Our use of non-GAAP information as analytical tools has limitations, and you should not consider them in isolation or as substitutes for analysis of our financial results as reported under GAAP. In addition, other companies, including companies in our industry, might calculate similar non-GAAP Gross Sales of Product and Services, non-GAAP Gross Cost of Sales, Product and Services, Adjusted EBITDA, Adjusted EBITDA margin, non-GAAP Net Earnings and non-GAAP Net Earnings per Common Share - Diluted or similarly titled measures differently, which may reduce their usefulness as comparative measures.

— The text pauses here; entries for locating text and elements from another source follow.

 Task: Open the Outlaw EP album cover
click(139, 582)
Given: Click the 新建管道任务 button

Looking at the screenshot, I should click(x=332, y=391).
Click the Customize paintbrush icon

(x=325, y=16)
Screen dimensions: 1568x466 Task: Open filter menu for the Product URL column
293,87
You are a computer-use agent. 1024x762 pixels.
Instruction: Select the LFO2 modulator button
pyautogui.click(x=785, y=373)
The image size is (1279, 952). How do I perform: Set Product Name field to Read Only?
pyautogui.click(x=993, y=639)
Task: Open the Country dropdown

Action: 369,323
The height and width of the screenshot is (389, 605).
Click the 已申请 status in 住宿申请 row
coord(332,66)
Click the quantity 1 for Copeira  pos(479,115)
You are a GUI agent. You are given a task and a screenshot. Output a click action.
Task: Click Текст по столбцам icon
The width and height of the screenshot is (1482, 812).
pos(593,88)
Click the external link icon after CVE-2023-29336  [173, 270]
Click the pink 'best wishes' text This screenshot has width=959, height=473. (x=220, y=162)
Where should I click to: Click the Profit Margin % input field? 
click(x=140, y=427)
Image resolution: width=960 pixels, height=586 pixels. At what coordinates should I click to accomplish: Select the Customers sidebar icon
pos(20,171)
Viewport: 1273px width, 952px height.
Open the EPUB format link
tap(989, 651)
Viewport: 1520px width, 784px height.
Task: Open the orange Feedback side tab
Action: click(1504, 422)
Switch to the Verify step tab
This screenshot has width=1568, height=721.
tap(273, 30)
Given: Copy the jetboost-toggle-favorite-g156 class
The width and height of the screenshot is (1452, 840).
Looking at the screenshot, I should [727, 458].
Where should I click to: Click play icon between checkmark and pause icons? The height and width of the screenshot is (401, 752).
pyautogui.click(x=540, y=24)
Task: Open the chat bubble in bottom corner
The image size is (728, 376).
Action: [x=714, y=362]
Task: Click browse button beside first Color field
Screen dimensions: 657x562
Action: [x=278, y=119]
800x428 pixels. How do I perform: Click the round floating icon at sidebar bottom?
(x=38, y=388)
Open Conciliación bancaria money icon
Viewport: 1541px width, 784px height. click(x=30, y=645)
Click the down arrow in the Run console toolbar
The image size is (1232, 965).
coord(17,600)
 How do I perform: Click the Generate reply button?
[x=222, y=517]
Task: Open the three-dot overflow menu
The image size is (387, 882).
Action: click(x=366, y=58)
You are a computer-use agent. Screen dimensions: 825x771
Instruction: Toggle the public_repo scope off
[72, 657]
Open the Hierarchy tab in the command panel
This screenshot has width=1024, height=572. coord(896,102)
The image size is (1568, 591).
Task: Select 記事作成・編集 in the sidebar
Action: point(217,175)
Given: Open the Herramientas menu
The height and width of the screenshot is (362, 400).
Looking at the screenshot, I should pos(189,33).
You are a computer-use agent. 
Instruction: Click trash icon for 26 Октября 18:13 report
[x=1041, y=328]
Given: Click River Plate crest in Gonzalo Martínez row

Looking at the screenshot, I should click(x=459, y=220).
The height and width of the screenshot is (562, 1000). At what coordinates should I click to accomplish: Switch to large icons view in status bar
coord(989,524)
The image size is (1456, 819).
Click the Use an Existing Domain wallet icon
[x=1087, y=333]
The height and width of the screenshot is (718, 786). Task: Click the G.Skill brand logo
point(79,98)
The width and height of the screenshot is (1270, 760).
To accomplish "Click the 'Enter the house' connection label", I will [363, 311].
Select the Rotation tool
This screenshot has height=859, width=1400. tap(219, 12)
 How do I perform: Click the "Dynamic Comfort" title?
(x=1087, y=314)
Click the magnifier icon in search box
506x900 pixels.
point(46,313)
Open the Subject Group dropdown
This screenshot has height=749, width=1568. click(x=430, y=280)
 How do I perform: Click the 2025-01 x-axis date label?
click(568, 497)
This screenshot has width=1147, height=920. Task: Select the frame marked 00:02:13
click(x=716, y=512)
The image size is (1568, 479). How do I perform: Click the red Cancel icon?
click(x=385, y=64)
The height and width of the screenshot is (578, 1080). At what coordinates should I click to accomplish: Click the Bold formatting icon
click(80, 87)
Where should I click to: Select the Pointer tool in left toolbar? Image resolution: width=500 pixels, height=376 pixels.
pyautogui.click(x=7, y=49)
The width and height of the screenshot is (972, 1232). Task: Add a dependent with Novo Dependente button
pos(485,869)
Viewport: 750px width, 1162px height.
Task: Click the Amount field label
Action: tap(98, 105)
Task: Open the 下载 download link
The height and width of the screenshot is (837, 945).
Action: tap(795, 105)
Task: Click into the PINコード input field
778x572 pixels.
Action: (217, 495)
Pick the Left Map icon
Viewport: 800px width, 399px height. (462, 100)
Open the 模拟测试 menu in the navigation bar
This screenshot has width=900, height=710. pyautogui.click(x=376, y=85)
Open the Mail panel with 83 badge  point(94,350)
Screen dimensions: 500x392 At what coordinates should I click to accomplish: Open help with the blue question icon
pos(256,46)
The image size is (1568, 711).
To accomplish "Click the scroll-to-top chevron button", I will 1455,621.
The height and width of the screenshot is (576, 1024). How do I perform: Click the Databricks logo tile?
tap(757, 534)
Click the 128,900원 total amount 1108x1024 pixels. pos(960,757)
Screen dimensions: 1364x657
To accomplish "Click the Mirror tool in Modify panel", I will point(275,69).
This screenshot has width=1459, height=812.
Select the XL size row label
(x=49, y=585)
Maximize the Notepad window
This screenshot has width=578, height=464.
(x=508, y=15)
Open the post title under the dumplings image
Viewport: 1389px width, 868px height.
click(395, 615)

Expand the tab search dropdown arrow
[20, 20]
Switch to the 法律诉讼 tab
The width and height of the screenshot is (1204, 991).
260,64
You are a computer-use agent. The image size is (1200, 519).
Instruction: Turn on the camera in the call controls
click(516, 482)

  Three Months Ended June 30,
  2015 2014
  (amounts in thousands)
     
GAAP: Sales of product and services $259,696 $261,356
Plus: Costs incurred related to sales of third-party software assurance, maintenance and services 72,612 64,101
Non-GAAP: Gross sales of product and services $332,308 $325,457
     
GAAP: Cost of sales, product and services $207,718 $212,908
Plus: Costs incurred related to sales of third-party software assurance, maintenance and services 72,612 64,101
Non-GAAP: Gross cost of sales, product and services $280,330 $277,009
     
     
  Three Months ended June 30,
  2015 2014
  (amounts in thousands)
     
GAAP: Net earnings $8,814 $9,477
Plus: Provision for income taxes 6,252 6,699
Less: Other income [1] -- (1,434)
Plus: Depreciation and amortization [2] 1,208 871
Non-GAAP: Adjusted EBITDA $16,274 $15,613
     
Non-GAAP: Adjusted EBITDA margin 6.0% 5.7%
     
     
  Three Months Ended June 30,
  2015 [4] 2014
  (amounts in thousands, except per share data)
     
GAAP: Earnings before provision for income taxes $15,066 $16,176
Less: Other income [1] -- (1,434)
Non-GAAP: Earnings before provision for income taxes 15,066 14,742
Non-GAAP: Provision for income taxes [3] 6,252 6,105
Non-GAAP: Net earnings $8,814 $8,637
     
GAAP: Net earnings per common share – diluted $1.21 $1.25
Non-GAAP: Net earnings per common share – diluted $1.21 $1.14
     
[1] Gain on retirement of a liability.
[2] Amount consists of depreciation and amortization for assets used internally.
[3] Non-GAAP tax rate is calculated at the same tax rate as GAAP earnings.    
[4] Amounts for the three months ended June 30, 2015 are GAAP and provided for comparative purposes.